I have a Behmor now and love it though their touted smoke suppression technology is a joke. My shop has an exhaust fan that I run while roasting in addition to opening the window wide. Chaff removal isn't great, either - but roasts are very consistent and I love that I can do a pound at a time!
 
I have a Behmor now and love it though their touted smoke suppression technology is a joke.

Do you find the smoke to be an issue even when roasting to a City+, or is the smoke an issue only when getting closer to Second Crack?
 
Using the air popper models here. I have a hot plate popcorn popper that I have been meaning to mod to work just haven't got around to it yet.
 
Do you find the smoke to be an issue even when roasting to a City+, or is the smoke an issue only when getting closer to Second Crack?

I generally roast right to second crack (the moment I hear the first pop of second crack I hit the cool button), but the smoke is definitely building up in the shop before that.

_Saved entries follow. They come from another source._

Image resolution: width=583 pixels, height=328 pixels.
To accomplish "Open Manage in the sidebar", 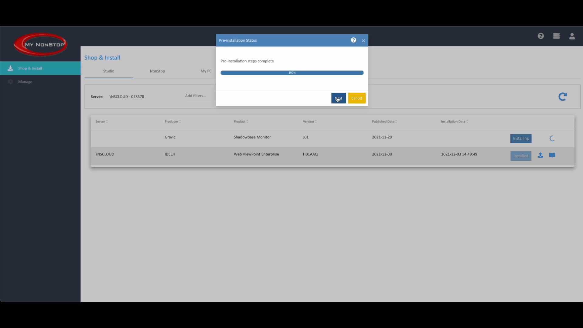I will (25, 82).
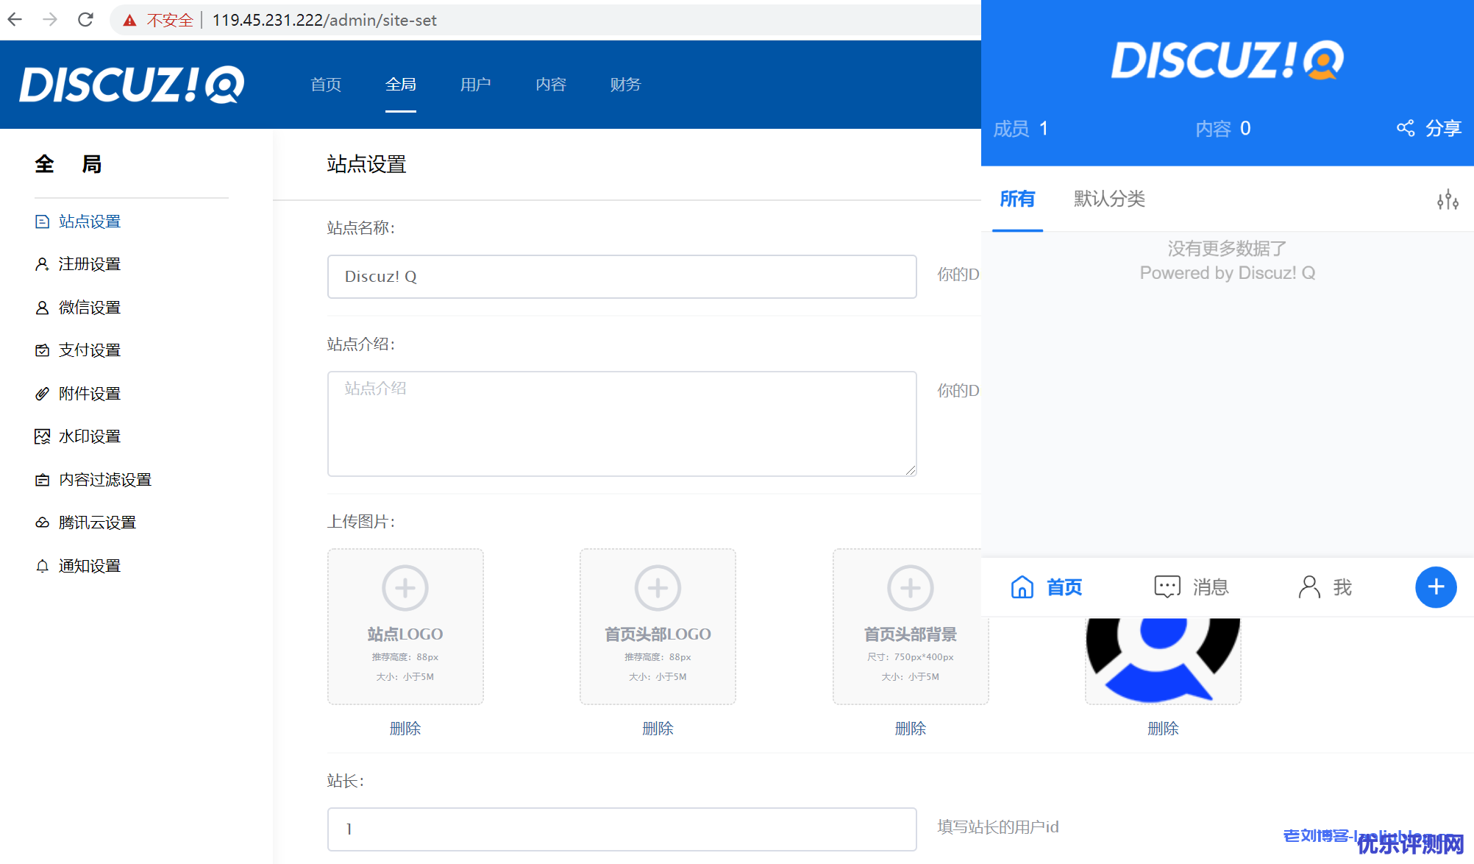1474x864 pixels.
Task: Click the browser reload icon
Action: pyautogui.click(x=85, y=20)
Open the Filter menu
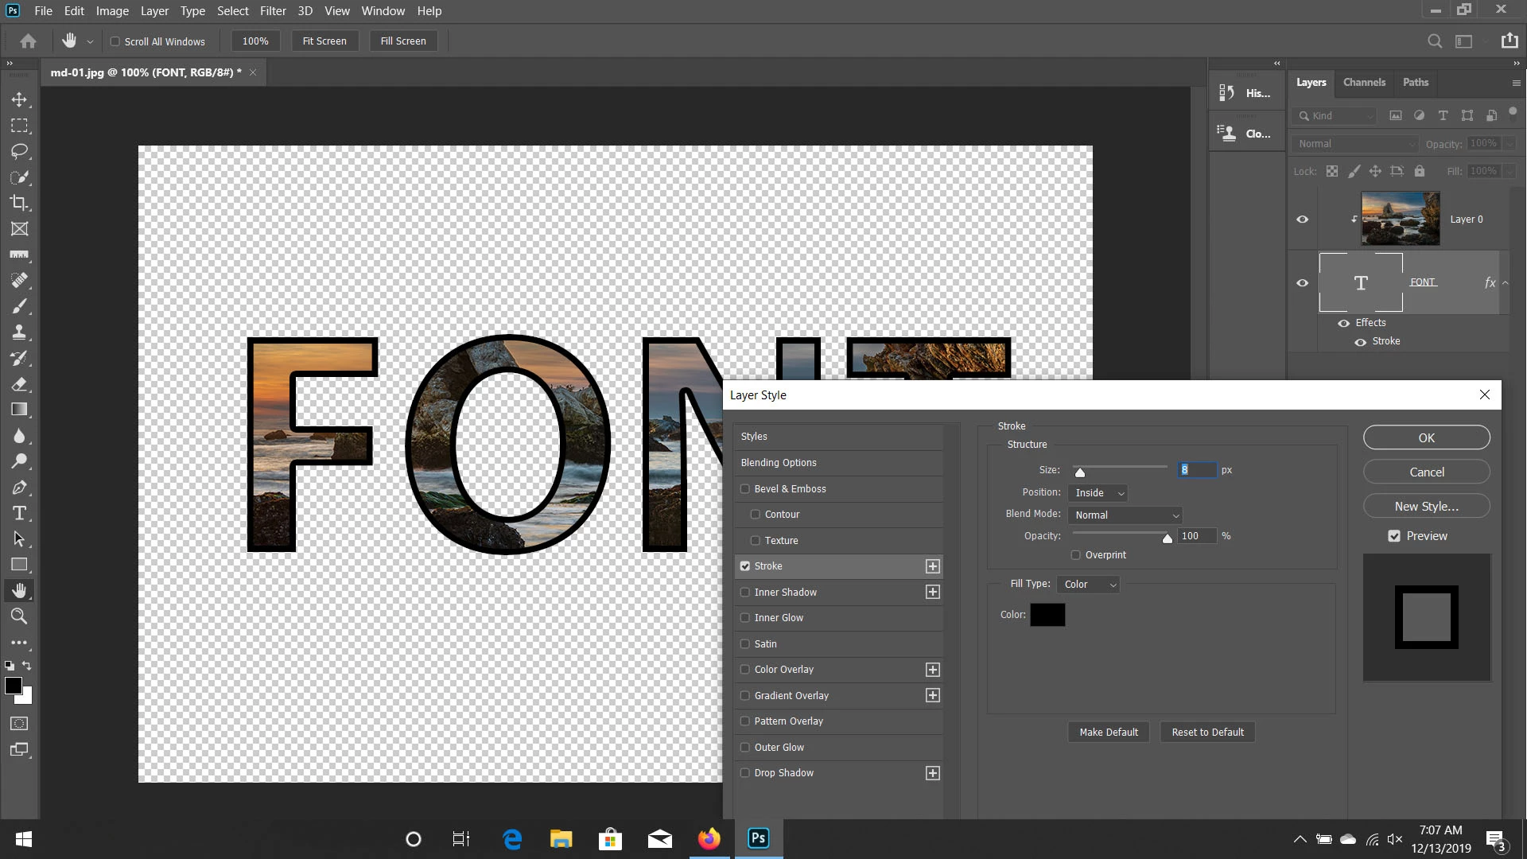Screen dimensions: 1527x859 (x=273, y=11)
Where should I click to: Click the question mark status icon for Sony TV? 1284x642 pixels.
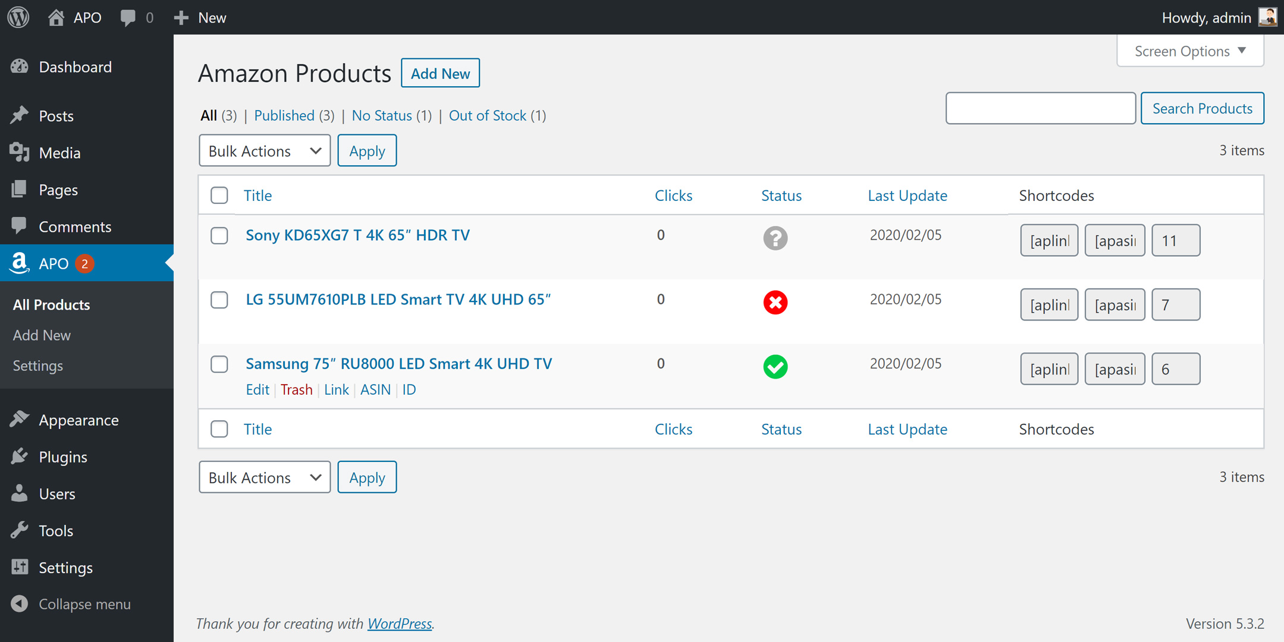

The Nesco handled smoke better...it just wasn't so good with flames.
 
I've been roasting with the Behmor 1600 for about 1.5 years. I love the consistency of the roasts. I usually roast 14 oz to City+. Perfect for espresso and a really flavorful drip. One of my elements burned out or got broke somehow. I called Behmore and they overnighted me another one with instructions on how to install the new element. Their customer service is friendly and helpful.
 
Smoke aside (and it doesn't bother me...) the Behmor is a terrific roaster. I love mine.
 
I've used the 1600 for the past year, what's the upgrade about?
The only issue I have with it is that you cannot roast a full pound past medium roast at best. I usually get dark roast only if I use less than 12 oz's of beans and run it the maximum time allowed. For me it's not a huge problem because I'm not a fan of really dark roasts like French or Italian but it should be easier to roast the advertised full pound.

Preheat your beans. Set the Behmor to P1 and pick a weight. Let it run on high for 2 minutes. Once it hits 2 minutes hit off and then immediately set the weight and power levels and roast as usual. With this method I can hit the dark roasts. My biggest issue is the smoke at 1 lbs is more than the machine can handle so I have to roast outside.
 
I just got the 1600 plus and have used it a about 10 times. First batch was at Kingsford+ an then my next one went to whatever less than city is called, suburb? I think I'm starting to get the hang of it though. I'm looking forward to reading up on this new hobby of mine and overdoing it like everything else.


Sent from my iPhone using Home Brew
 
Whirly Pop here. My dad and I bought my mom a $1,000 Hottop a few years ago and it works fine, but it's crazy expensive and really doesn't allow for great control over the roast, in my opinion. I have now done about 4 roasts on the Whirly Pop and about have it down. I got a Whirly Pop and a 4 lb green coffee sampler from Sweet Maria's for around $40 shipped. Works like a charm, and you have total control over the roast level.
 
I started on the Whirly Pop and I really enjoyed it a bunch. I consistently got some very good coffees out of that thing too. Biggest downside was standing there cranking the thing for 13 mins or so!